Crawl Webpage By Desearch

Extract content from any webpage URL. Returns clean text or raw HTML.

Quick Start

Get an API key from https://console.desearch.ai
Set environment variable: export DESEARCH_API_KEY='your-key-here'

Usage

# Crawl a webpage (returns clean text by default)
scripts/desearch.py crawl "https://en.wikipedia.org/wiki/Artificial_intelligence"

# Get raw HTML
scripts/desearch.py crawl "https://example.com" --crawl-format html

Options

Option	Description
`--crawl-format`	Output content format: `text` (default) or `html`

Examples

Read a documentation page

scripts/desearch.py crawl "https://docs.python.org/3/tutorial/index.html"

Get raw HTML for analysis

scripts/desearch.py crawl "https://example.com/page" --crawl-format html

Response

Example (`format=text`, truncated, default)

Artificial intelligence (AI) is the capability of computational systems to perform tasks that typically require human intelligence, such as learning, reasoning, problem-solving, perception, and decision-making...

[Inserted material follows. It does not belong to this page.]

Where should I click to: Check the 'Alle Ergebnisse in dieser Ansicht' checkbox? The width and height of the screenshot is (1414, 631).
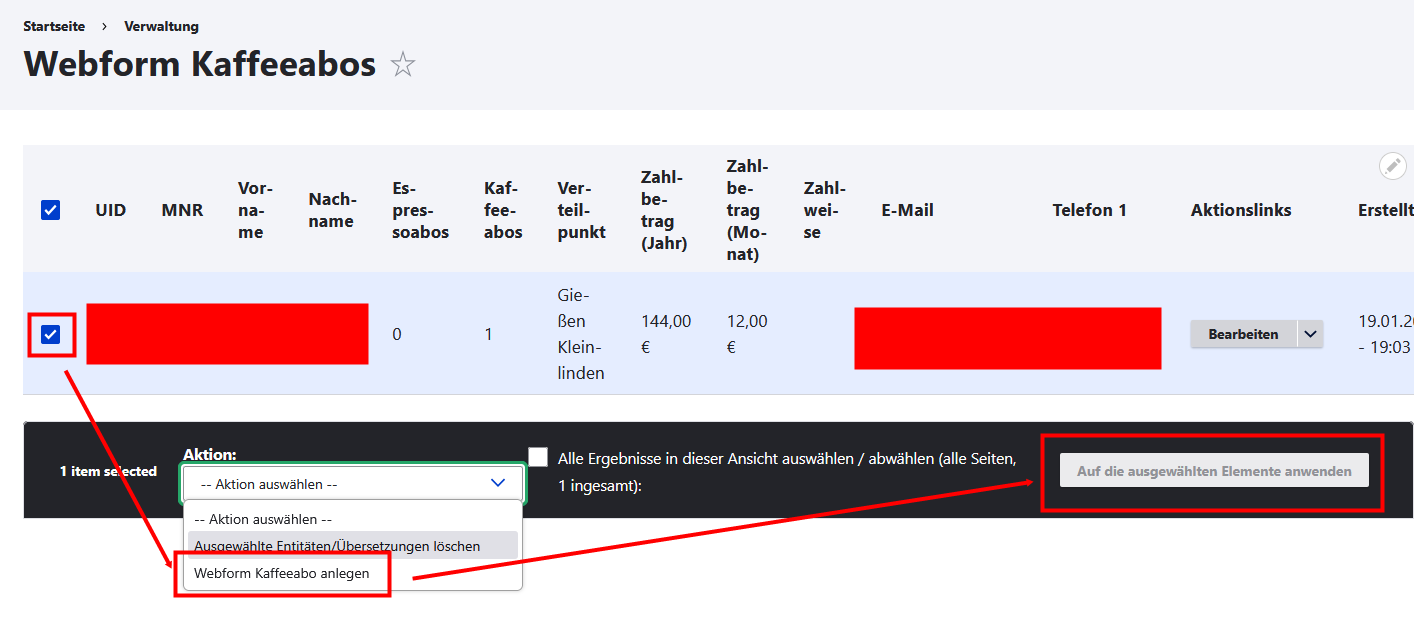[x=539, y=457]
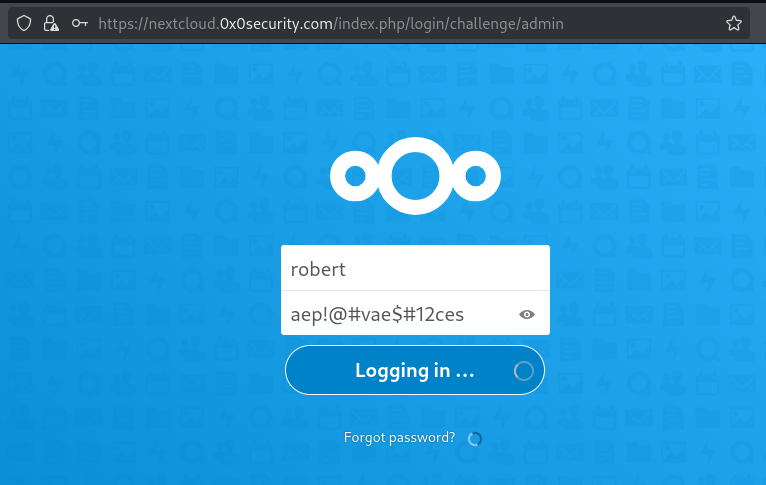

Example (`format=html`, truncated)

<!DOCTYPE html>
<html>
  <head><title>Artificial intelligence - Wikipedia</title></head>
  <body>
    <p>Artificial intelligence (AI) is the capability of computational systems...</p>
  </body>
</html>

Notes

Response is plain text or raw HTML — not JSON.
Default format is text. Use --crawl-format html only when you need to inspect page structure.
Prefer text format to avoid bloating the agent context with markup.

Errors

Status 401, Unauthorized (e.g., missing/invalid API key)

{
  "detail": "Invalid or missing API key"
}

Status 402, Payment Required (e.g., balance depleted)

{
  "detail": "Insufficient balance, please add funds to your account to continue using the service."
}